Since the start of the year, the United Nations refugee agency has reported more than 20,000 Syrians crossing into Turkey, with as many as 2,000 crossing per day. But the actual number could be much higher, since many Syrians lack passports and cross the border illegally, avoiding registration.

Many reach Kilis with no idea what to do next and congregate at the town’s bus station, just to get a roof over their heads and ask around about work or charity.

One refugee runs a business letting new arrivals use his cellphone, charging one Turkish lira, about 45 cents, for three calls. Some boys sell cookies from cardboard boxes, yelling out to passers-by, “Three items for a lira!”

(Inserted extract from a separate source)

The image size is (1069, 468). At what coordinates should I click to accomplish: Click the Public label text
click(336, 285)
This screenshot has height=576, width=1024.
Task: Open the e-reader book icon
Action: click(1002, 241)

Inside, large families camp out on benches or claim patches of floor, laying out blankets to sleep on and crowding next to radiators to fight the winter chill.

Sitting on the floor near his sleeping infant daughter, Yasser Baz, 32, described how he and his family had fled their apartment building days before it was hit with a barrel bomb.

“All that was left was a pile of bricks,” he said. His brother, his sister-in-law and their two children were all killed in the attack.

He borrowed $500 from a relative who commands a rebel brigade and used it to smuggle his family across the border. After a few stops elsewhere, they ended up in the bus station, with less than $10 remaining and no idea what to do next.

“Praise God that we are living in this five-star hotel,” he said.

Karam Shoumali contributed reporting from Kilis, Sebnem Arsu from Istanbul, and Somini Sengupta from the United Nations.